Sport more their thing? For NFL fans, the Vodafone Warriors are playing the Cronulla Sharks at Wellington’s Westpac Stadium on July 19; and, at the Queenstown Ice Arena, the Skycity Stampede vs the Canterbury Red Devils is a guarantee of fast and exciting ice hockey. Or go to Auckland’s ASB Showgrounds for the CRC Speedshow: it features every sort of crazy car you can imagine –and promises plenty of noise and action.
If you’re quick, you could catch the Pop-Up Globe’s lively production of Measure for Measure in Nelson, before it moves on to Christchurch. Aucklanders can catch their special Midsummer Night’s Dream in Remuera. In Wellington? Go to the Opera House to see Room on the Broom live on stage: it features a witch on a broom, plus a cat, then a dog, a bird, a frog, a dragon… things get complicated.
At Takapuna’s Pumphouse Theatre, We’re Going on a Bear Hunt encourages its audience to dress up appropriately and parade beforehand; while older kids will appreciate The Book of Everything at Howick Little Theatre in Pakuranga. In Napier, there’s Screenies, a three-day film festival for kids at the Mercury Theatre.
Girls and boys from Years 3-10 can hone their basketball skills in Invercargill by joining the Southland Shooters’ holiday programme at the ILT Stadium — or, of course, get wet in comfort at Splash Palace.
In Waikanae, Inflatable Kingdom will enable kids aged 0-10 to expend every bit of pent-up indoor energy by bouncing on their various castles and slides, as well as playing Giant Jenga and other games. Up the road in Palmerston North, all ages can not only play board games at Te Patikitiki, but practise their speed stacking skills with cups and maybe score themselves a championship.

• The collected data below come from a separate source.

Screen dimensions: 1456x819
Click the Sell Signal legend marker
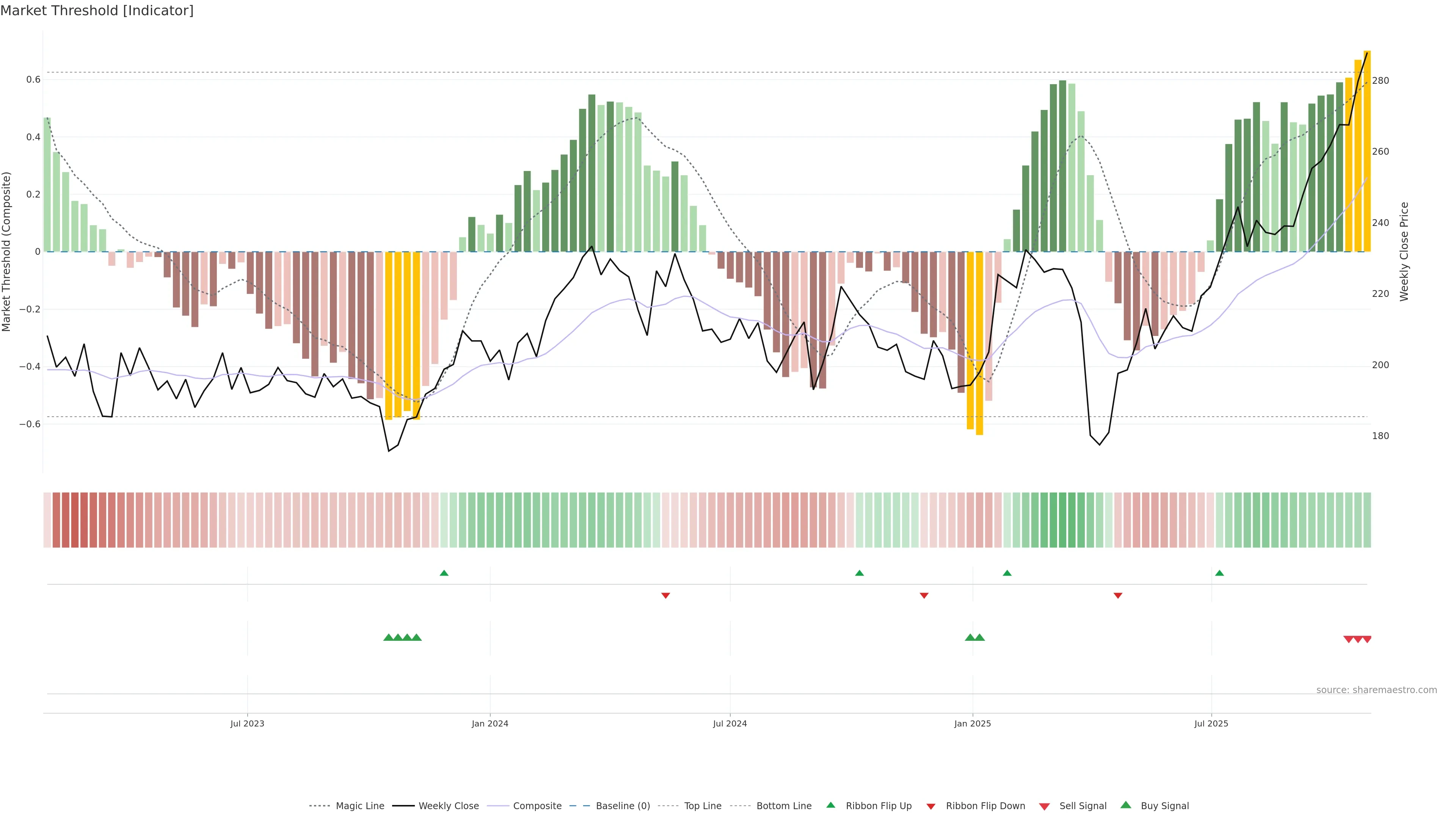(1044, 806)
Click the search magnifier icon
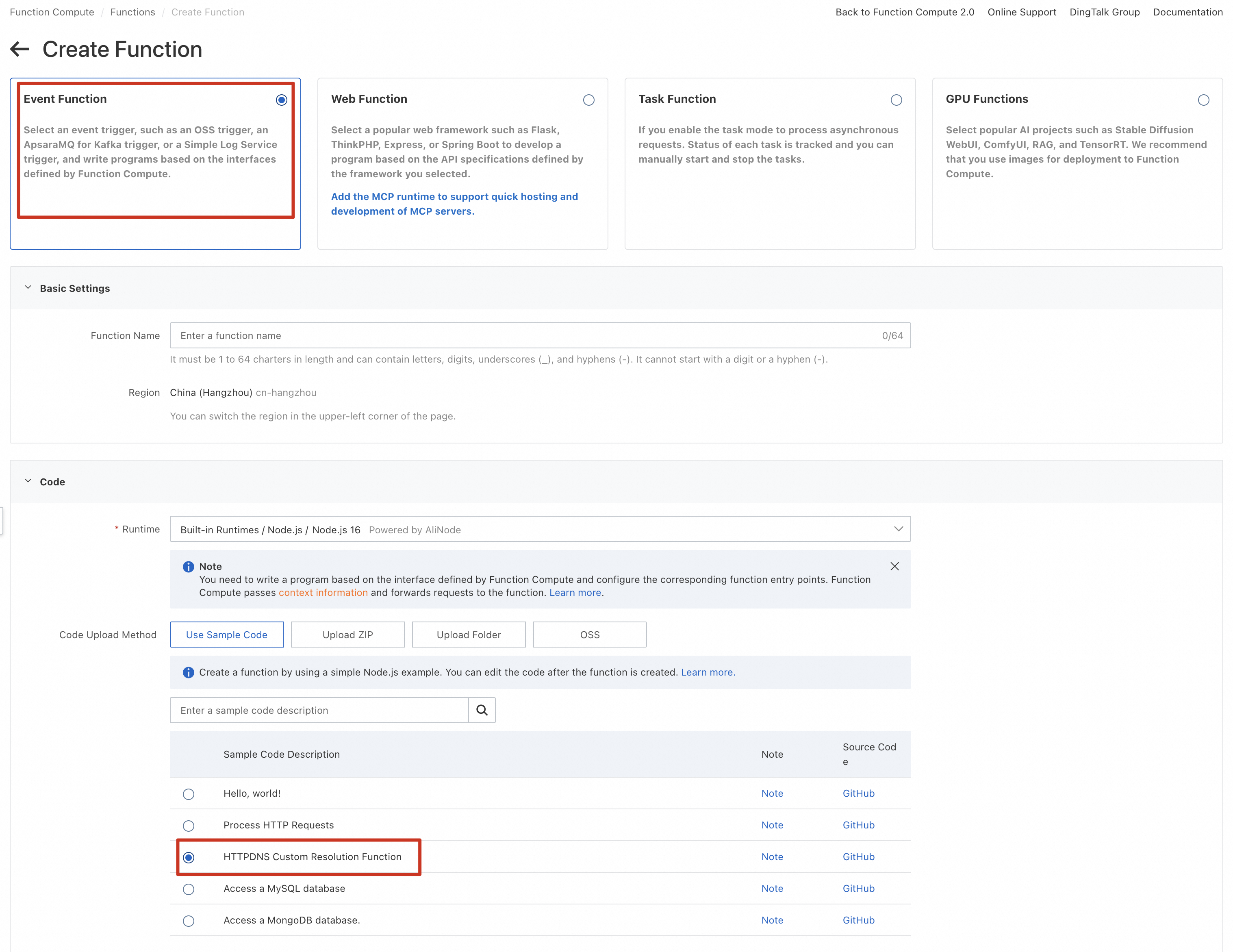1233x952 pixels. [482, 710]
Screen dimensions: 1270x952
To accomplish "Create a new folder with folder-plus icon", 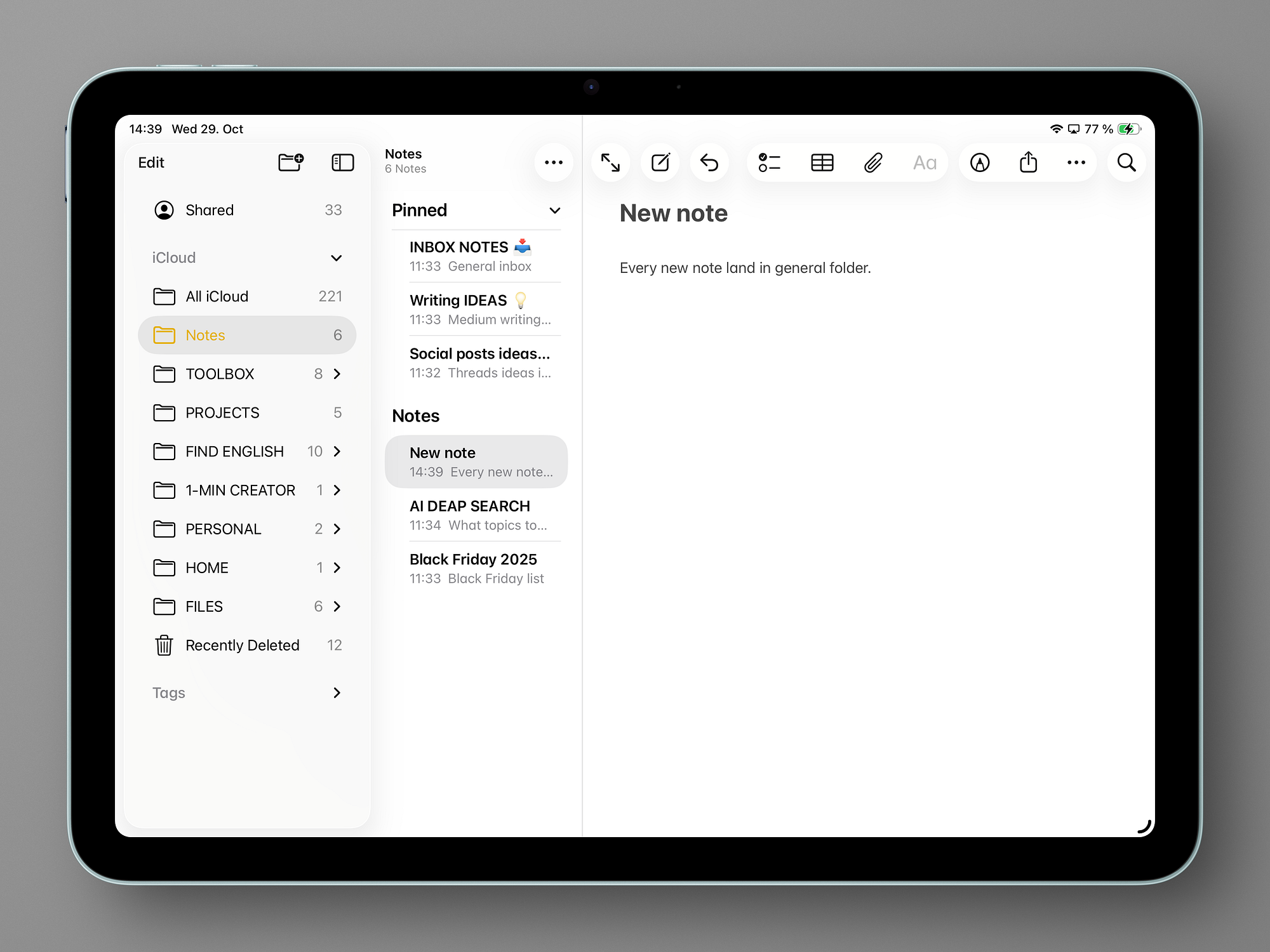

Dunedin children can head off to Larnach Castle on July 18 for the Teddy Bears Picnic – take along a dressed-up teddy for the fashion parade, and maybe score spot prizes for games like pass the parcel and the egg and spoon race.
Blenheim Indoor Sports has a wide variety of games under its roof for 5-12 year-olds: cricket, netball, soccer, 10-pin bowling, pickleball and more: $5 an hour, or $35 for a full day. In Hawke’s Bay, Napier’s Taradale Public Library is just one of many places offering Lego fun — bare feet not recommended.
All of this shows that you won’t be on your own, looking for school holiday activities; and also that there are plenty of them out there. Start by checking what’s on at your local library, museum and/or art gallery.